Required work:
Entries follow. Give back exactly the lines starting at the one containing "Clear the Length Check dropdown with X icon" and ending at the one containing "Task: Select the $2,000,000 y-axis label", and no other lines.

○ ○ ○ ○

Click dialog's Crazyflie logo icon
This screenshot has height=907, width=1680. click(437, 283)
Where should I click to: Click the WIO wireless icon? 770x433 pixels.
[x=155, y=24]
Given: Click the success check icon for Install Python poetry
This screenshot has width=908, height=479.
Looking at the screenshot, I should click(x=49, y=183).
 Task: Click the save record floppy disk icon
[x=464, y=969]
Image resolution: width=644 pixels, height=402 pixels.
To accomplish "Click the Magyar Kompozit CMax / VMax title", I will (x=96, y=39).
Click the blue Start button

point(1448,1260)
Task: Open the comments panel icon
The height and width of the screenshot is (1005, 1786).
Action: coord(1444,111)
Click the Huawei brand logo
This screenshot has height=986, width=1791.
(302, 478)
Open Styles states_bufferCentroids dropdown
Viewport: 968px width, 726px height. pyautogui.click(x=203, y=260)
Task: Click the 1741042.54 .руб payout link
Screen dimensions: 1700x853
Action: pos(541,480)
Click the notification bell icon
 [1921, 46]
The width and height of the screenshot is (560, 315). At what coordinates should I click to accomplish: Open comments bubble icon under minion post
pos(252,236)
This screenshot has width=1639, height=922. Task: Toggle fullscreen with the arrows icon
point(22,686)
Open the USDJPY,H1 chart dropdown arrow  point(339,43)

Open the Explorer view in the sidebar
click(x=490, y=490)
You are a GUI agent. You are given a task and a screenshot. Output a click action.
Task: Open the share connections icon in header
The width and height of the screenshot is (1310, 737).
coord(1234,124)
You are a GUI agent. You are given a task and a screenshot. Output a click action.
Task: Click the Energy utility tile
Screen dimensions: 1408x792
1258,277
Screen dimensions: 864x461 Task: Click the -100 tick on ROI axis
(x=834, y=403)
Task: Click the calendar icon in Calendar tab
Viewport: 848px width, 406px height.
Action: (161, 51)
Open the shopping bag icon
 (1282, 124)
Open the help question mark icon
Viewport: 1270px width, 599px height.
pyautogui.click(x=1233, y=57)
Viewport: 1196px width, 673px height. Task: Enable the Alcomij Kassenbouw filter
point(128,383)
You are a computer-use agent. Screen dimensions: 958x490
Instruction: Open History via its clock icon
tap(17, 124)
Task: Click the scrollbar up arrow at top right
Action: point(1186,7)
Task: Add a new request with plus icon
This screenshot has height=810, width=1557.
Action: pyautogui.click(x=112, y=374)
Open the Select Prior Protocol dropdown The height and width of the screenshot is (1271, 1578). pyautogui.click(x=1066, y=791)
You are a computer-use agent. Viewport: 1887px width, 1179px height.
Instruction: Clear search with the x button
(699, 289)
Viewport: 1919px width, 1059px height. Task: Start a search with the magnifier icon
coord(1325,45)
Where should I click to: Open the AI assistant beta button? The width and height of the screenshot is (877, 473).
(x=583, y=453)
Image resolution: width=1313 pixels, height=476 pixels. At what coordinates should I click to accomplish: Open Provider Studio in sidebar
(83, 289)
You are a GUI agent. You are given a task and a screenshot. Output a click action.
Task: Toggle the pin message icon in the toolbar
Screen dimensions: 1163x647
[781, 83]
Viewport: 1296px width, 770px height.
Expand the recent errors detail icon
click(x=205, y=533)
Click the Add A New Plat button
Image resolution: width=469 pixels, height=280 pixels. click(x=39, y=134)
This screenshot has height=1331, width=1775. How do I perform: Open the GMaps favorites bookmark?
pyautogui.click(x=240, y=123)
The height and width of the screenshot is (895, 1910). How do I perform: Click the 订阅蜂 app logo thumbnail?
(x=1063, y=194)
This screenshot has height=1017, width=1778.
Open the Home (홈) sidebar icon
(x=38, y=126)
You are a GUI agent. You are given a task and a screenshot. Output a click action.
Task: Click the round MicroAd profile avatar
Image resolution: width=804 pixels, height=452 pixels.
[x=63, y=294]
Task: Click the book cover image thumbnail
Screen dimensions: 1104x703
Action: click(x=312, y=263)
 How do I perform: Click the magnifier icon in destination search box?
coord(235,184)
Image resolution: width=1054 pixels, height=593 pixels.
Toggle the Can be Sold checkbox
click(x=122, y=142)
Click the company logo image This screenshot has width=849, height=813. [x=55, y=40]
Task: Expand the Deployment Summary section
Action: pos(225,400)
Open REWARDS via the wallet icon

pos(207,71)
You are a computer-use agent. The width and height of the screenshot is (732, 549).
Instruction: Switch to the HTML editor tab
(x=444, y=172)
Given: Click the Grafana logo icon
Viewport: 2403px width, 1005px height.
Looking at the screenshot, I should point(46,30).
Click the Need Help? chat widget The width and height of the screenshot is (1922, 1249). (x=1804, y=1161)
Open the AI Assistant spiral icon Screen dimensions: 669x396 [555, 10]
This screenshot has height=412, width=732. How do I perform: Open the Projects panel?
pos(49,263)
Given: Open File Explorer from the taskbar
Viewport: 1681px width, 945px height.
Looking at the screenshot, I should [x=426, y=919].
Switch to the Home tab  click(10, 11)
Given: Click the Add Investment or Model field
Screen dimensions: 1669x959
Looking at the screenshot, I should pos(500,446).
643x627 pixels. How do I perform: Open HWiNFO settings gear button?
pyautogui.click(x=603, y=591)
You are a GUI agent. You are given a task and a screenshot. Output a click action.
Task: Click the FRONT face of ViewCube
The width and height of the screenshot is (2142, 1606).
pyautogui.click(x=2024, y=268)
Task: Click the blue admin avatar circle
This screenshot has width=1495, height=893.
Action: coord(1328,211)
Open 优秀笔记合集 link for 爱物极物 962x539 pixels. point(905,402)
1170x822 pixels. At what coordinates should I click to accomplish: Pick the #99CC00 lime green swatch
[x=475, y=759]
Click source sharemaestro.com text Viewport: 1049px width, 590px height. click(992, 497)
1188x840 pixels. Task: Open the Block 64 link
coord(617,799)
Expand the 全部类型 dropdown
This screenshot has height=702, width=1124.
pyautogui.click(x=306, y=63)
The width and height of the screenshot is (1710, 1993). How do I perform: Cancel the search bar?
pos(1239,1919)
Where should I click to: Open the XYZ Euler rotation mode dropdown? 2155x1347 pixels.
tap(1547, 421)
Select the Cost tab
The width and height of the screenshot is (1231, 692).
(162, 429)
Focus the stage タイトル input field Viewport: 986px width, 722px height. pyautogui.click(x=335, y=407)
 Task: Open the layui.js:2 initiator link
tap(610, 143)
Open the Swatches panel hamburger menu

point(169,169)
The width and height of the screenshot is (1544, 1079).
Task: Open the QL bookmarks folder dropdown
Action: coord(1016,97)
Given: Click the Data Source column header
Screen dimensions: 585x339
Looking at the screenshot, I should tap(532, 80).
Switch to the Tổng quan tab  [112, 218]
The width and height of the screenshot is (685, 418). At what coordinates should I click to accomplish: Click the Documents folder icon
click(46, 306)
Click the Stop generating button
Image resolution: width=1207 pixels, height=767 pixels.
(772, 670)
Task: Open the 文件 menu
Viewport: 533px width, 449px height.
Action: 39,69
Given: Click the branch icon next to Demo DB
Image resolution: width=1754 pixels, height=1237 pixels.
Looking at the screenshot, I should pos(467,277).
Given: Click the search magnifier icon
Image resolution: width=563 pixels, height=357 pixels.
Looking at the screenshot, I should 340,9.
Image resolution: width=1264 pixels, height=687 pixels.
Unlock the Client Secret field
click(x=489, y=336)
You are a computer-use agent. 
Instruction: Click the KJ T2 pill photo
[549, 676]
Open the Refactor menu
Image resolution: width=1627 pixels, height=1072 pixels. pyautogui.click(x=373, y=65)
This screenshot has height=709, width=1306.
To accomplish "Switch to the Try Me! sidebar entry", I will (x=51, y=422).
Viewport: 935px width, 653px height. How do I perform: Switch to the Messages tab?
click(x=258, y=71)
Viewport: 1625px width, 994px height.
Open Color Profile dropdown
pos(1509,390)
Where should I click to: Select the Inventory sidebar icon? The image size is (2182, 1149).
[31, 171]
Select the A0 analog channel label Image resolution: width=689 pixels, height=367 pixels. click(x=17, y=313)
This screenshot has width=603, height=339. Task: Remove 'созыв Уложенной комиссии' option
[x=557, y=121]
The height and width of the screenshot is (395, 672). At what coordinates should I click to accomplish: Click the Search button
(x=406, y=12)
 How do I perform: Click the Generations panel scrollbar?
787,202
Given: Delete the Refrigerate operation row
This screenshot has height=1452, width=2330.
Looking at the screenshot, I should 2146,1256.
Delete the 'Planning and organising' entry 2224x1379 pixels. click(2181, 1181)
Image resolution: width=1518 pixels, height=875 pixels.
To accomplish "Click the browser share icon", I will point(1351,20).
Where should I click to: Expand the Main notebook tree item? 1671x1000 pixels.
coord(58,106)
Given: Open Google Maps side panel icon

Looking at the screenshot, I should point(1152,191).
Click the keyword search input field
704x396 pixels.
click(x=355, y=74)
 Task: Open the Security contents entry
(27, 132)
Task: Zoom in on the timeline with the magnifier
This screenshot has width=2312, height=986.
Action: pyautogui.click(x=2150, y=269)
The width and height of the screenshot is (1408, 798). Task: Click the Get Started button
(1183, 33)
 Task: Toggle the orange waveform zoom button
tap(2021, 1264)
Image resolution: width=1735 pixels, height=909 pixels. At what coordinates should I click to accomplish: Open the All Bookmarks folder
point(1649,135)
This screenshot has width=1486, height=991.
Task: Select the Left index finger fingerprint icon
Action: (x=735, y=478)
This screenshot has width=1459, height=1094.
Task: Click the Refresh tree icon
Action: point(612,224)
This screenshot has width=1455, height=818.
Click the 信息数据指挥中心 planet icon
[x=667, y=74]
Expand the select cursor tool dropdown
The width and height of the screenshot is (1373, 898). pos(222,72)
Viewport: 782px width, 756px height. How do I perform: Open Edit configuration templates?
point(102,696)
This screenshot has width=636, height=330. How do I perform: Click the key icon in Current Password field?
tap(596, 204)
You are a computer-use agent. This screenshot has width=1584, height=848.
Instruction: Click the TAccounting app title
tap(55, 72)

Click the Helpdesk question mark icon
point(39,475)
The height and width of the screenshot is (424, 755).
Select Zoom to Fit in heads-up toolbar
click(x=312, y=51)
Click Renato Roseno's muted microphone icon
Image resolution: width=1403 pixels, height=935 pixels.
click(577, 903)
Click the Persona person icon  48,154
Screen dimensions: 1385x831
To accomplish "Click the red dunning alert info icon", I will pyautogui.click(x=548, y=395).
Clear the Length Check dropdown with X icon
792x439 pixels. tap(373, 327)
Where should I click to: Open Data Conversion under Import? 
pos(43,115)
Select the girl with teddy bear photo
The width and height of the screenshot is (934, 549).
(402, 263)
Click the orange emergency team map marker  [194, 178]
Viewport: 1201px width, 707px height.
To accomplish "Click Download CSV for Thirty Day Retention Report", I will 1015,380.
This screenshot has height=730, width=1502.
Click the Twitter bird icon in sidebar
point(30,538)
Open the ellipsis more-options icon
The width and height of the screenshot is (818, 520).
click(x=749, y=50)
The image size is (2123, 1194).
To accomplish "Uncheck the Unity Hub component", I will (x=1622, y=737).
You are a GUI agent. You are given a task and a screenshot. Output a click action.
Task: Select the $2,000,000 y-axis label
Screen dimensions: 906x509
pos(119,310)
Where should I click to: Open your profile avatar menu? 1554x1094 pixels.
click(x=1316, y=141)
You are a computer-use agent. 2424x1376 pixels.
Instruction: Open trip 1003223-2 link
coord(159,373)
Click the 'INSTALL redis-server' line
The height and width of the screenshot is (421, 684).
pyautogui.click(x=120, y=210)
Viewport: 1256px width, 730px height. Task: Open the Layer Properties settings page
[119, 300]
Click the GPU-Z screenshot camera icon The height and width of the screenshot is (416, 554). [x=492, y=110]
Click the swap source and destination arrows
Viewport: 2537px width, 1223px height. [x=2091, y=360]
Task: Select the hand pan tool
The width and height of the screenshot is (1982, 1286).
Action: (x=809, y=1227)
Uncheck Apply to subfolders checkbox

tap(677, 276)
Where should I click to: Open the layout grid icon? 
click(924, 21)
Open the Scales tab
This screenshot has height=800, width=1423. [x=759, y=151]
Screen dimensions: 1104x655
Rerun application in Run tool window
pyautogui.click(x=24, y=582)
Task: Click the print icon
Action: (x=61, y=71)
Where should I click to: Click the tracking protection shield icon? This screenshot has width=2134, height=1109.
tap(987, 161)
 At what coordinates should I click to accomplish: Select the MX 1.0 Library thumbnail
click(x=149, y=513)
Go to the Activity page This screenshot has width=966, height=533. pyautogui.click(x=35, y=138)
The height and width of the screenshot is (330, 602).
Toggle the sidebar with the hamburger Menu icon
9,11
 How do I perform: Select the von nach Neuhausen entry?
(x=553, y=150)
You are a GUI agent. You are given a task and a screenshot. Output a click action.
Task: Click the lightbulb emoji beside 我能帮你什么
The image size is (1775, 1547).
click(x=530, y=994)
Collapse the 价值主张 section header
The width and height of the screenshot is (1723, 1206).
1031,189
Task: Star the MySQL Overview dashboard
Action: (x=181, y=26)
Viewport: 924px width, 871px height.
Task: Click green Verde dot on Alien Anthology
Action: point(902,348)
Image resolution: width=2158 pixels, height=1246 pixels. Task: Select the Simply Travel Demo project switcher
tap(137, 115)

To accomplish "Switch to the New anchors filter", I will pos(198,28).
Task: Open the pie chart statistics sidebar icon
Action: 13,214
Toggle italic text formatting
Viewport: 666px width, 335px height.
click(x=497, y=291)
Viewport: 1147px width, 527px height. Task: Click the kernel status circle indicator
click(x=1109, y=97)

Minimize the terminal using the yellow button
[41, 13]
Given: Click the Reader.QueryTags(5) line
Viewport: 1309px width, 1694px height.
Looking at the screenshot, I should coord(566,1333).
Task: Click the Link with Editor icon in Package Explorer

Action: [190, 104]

○ ○ ○ ○

Answer space:
Clear the Length Check dropdown with X icon
792x439 pixels. tap(373, 327)
Where should I click to: Open Data Conversion under Import? 
pos(43,115)
Select the girl with teddy bear photo
The width and height of the screenshot is (934, 549).
(402, 263)
Click the orange emergency team map marker  [194, 178]
Viewport: 1201px width, 707px height.
To accomplish "Click Download CSV for Thirty Day Retention Report", I will 1015,380.
This screenshot has height=730, width=1502.
Click the Twitter bird icon in sidebar
point(30,538)
Open the ellipsis more-options icon
The width and height of the screenshot is (818, 520).
click(x=749, y=50)
The image size is (2123, 1194).
To accomplish "Uncheck the Unity Hub component", I will (x=1622, y=737).
You are a GUI agent. You are given a task and a screenshot. Output a click action.
Task: Select the $2,000,000 y-axis label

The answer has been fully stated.